Being confident before going in the room is a personal process, everyone is different with how they deal with nerves. I think because I am in a lower range of the 20’s I am usually auditioning for people much older than me, that can sometimes cloud my judgment, because I get in my head and start to worry that I am too young or inexperienced in some way, even though they are the people that have invited me in to the room. I am also usually auditioning for male directors. I find that this can sometimes be intimidating and has made it harder for me to connect as a female actor. There are lots of variables that can stop you being your most confident in the room.

I personally handle this by making sure I know my script and role inside out, this helps me to feel secure. Lee’s classes have enabled me to tackle a script efficiently and know my stuff before I go in. There are a lot more females in this industry and it is very competitive, knowing your script will automatically make you feel more secure, being an organised individual, feeling like my script is embedded in me allows me to feel completely at ease and more confident to play. Everyone has different techniques that work for them and you need to experiment to find out which one works for you. 

Another obstacle I sometimes face are the roles I want to play. We are so lucky at the moment because there are so many parts out there, so many amazing roles at our fingertips and picking the right job for you is important and it definitely takes a lot of confidence to be honest with yourself on jobs you feel unsure about.

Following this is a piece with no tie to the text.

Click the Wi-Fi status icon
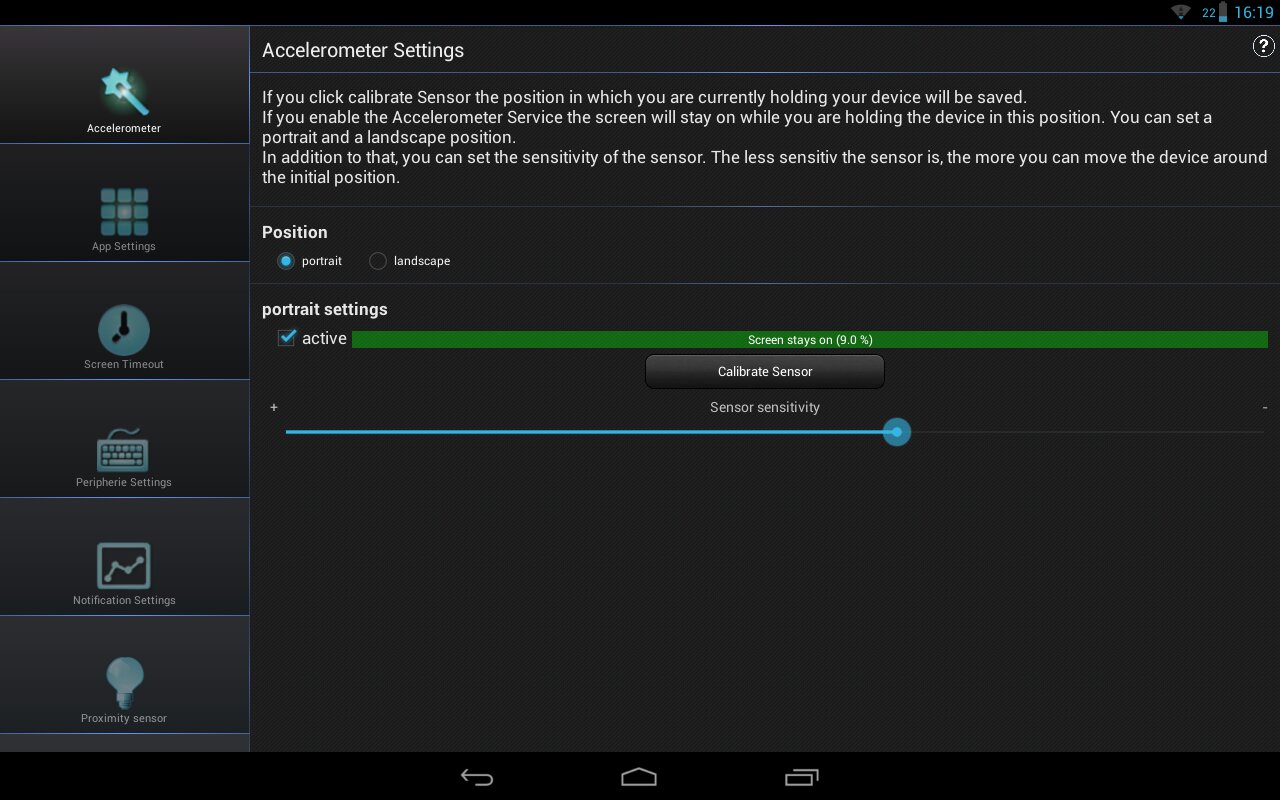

After training with Lee, I now have such a good understanding of what roles I can smash out of the park and what roles I know are not right for me. I have discovered a lot about myself whilst training and through that I have figured out that one of my strengths is being firm and to the point, without being bitchy, I have been able to identify the difference between them and now they have become separate casting types that I feel confident with. On the other hand, having the confidence to test yourself is important, to try roles that are different.

During training I have found it hard to tackle certain scripts; as a female I struggle with my vulnerable side, because I never want to seem weak. I have only come to realise this by comparing the script to my own life and how I respond to it. I find that free writing helps me to put my thoughts onto paper and clear my head, I tend to do this after a situation has happened, it opens my eyes to how I react to people and scenarios, which is key to any script. Poetry is a game changer for me, I personally think reading poetry can make you realise so many things about yourself, I have found that I resonate with a lot of poems and that helps me to feel better about things that I struggle with, along with putting things in perspective. Focusing more on myself and using that in my craft has helped my confidence massively, it takes a lot of courage to admit your flaws and work on them. 

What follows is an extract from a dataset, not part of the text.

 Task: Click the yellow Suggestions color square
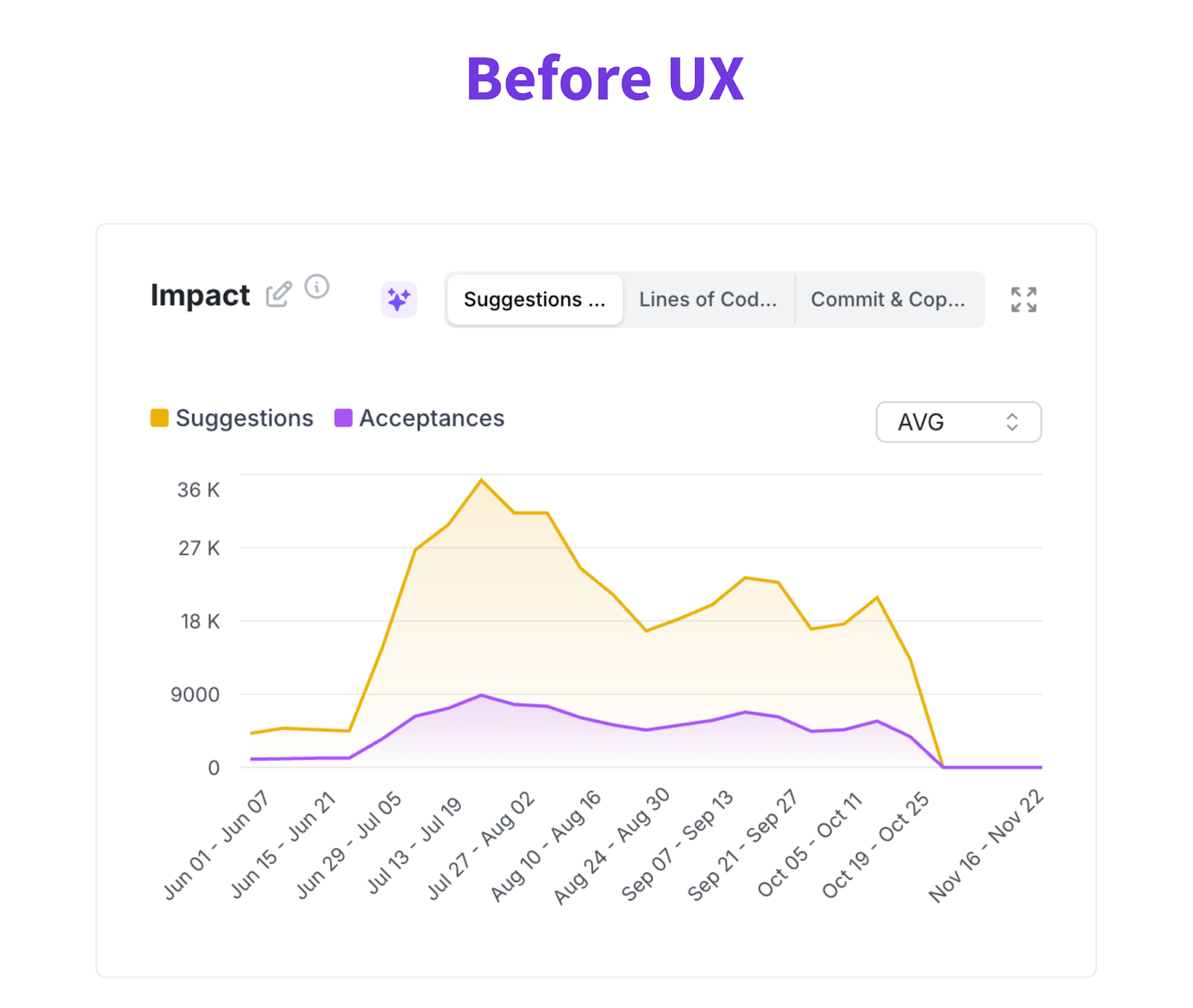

There is definitely a lot of anxiety in trying to always be working as an actor, which is maybe why sometimes myself and other actors take on jobs for the sake of just having a role to play. We strive to be acting everyday, it’s something that pushes us. However there are always things to work on individually if you’re not working on a job. As a female I want the confidence to challenge stereotypes and be different in my roles. Someone like Jessica Barden has taken on roles which are such a niche and I like that, she has challenged the usual roles females play and given each one her own twist. I aim to make sure each role I take on is specific to me, it has my own print on it. This takes time and training. I find that doing things individually, taking the time to read scripts and experimenting with my casting types independently gives me the confidence to play around before throwing it into an audition.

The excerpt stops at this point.